On our first day we walked, in warm sunshine, down from Parkmill following the path through the woods along Pennard pill (the local name for stream). The detail was lovely: twisted wind pruned trees, gorse stems warmed by the winter sun, overhanging banks deep enough for a child to hide and hanks of bladder-wrack stranded by the tide. This steep-sided valley, watched over by a frowning castle ruin, is a perfect ‘Swallows and Amazons’ entrance to the heady space of Three Cliffs Bay. Crooked in a sheltering arm from Pennard cliffs the bay is like a child’s drawing of how the seaside should be: a stream with steppingstones, tangled woodland, rocky headlands, sand dunes and a flat sandy beach meeting the restless sea. Thousands of people are drawn to this intoxicating mixture every year but at this season it was not crowded: a few families and dog walkers, a man riding his horse along the sand with three medieval looking greyhounds at foot, and a rather solemn party of druids wearing laurel wreaths in their hair.
Where I did notice some changes was on the common land that runs west to east along the middle of the peninsula. Much of it, particularly on Fairwood Common, has grown up with brakes of birch saplings punctuating the hazy deserts of Molinia (Purple Moor-grass). Although there were a few sheep poking about along the road verges, this was a landscape that spoke loudly of a decline in grazing. Molinia has become dominant in many areas of rough grazing and moorland around Wales, where cattle and ponies no longer graze; unfortunately sheep don’t like to eat it so it can gradually swamps less competitive plants. Molinia may also be encouraged to spread by nitrogen pollution – which effectively is an invisible fertilizer that comes down in the rain. Shaggier and wilder now, perhaps these commons are what our post agriculture, rewilded, carbon guzzling landscapes will look like 20 years from now. If, as some people predict, we end up eating plant-based or cultured ‘meat’ then there will be little call for sheep or cows, ushering in an era of ‘wild neglect’. I knew a man, all those years ago, who swore that he had seen sheep rolling over the cattle grid to get on to Fairwood common; these days they would be more likely be rolling to get off.
On our final morning we had a stroll around Oxwich National Nature Reserve, a place close to my heart, as I was warden there for 5 years or more in the late 70s. I expected to be disappointed, especially as Natural Resources Wales – the latest incarnation of the government conservation organisation that manages it, has been getting a very bad press recently. But I left relieved – even impressed.
Around the sweep of the bay the sand dunes were accreting rather than eroding: both natural processes, but the former is less anxiety promoting for people like me. Since my time a large area of the fixed dunes has been fenced off and is being grazed by ponies, at what appeared to be just the right intensity. Inside the fence there was a mosaic of tiny dune plants, which thrive when the competition from coarser, more vigorous species is reduced by grazing. Also the small patches of sandy ground opened up by the ponies hooves provide seedbeds in which new plants can establish. It was too early for flowers, save the tiny white stars of Common Whitlow Grass, but in June this will be alive with colourful plants and their attendant insects.

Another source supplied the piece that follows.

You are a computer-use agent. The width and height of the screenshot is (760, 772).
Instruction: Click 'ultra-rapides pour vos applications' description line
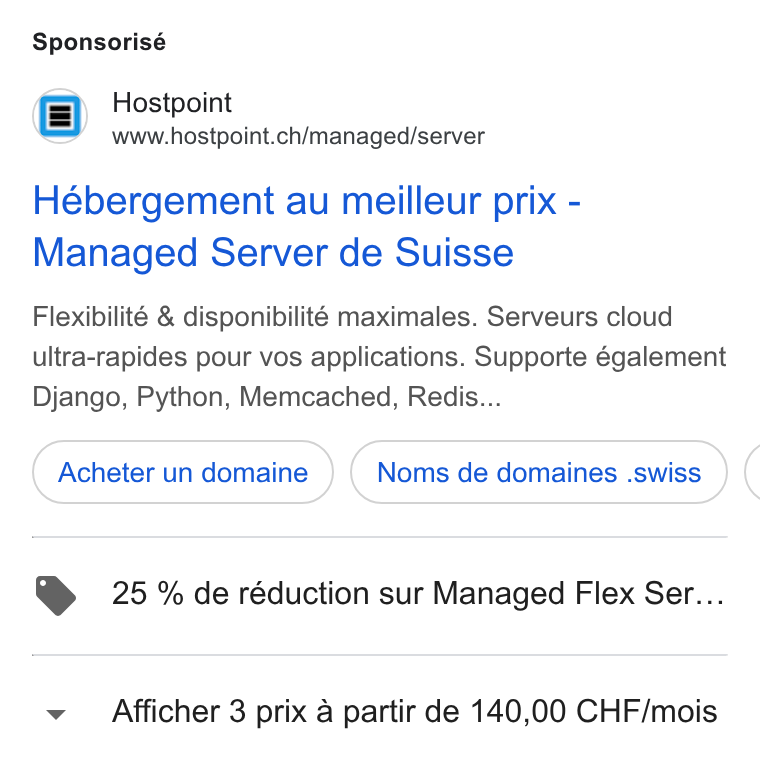[x=249, y=357]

Also new to me was a series of winding boardwalks through the flooded carr woodland which gave us an inside view of a habitat previously inaccessible to visitors. A bird hide on one of the lakes was another innovation: although it gave the usual view of nothing much at all. The waterside vegetation had recently been cut back (another plus) and some wag had written on the chalkboard in the hide that they “didn’t seen much except some men in high-vis jackets working with brush cutters, and two mallard – presumably deaf ”.

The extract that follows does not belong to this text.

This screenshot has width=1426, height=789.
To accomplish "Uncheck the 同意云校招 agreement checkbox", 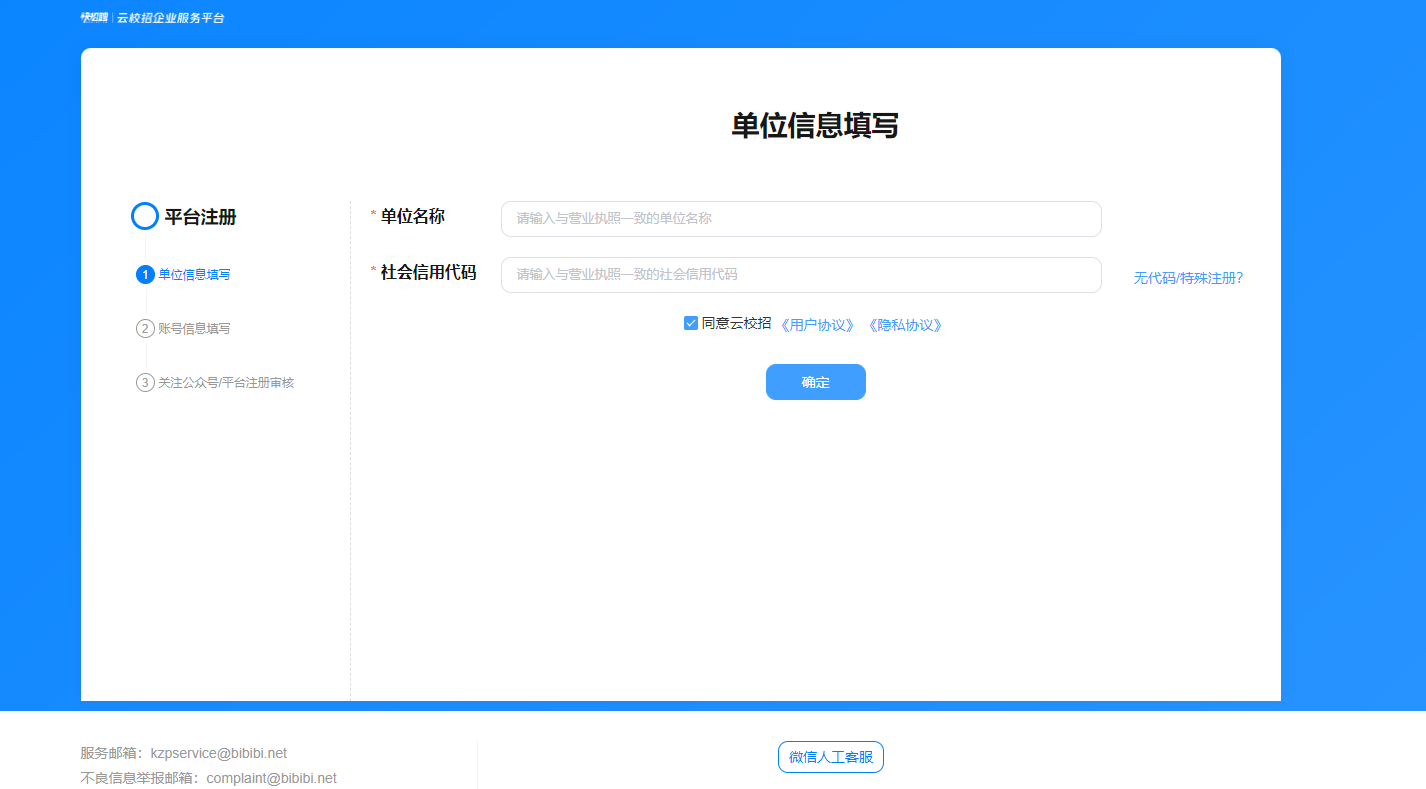I will (x=691, y=323).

All of this is probably a rather superficial response from somebody as much taken up with a nostalgic weekend as conservation assessment. On the other hand long absence allows for a freshness of view from what I hope is an educated eye, unclouded by the familiar. I was a restless young man back then, but looking again at the beauty and richness of Gower had me wondering if, 40 years ago, I should have stayed put and dug in.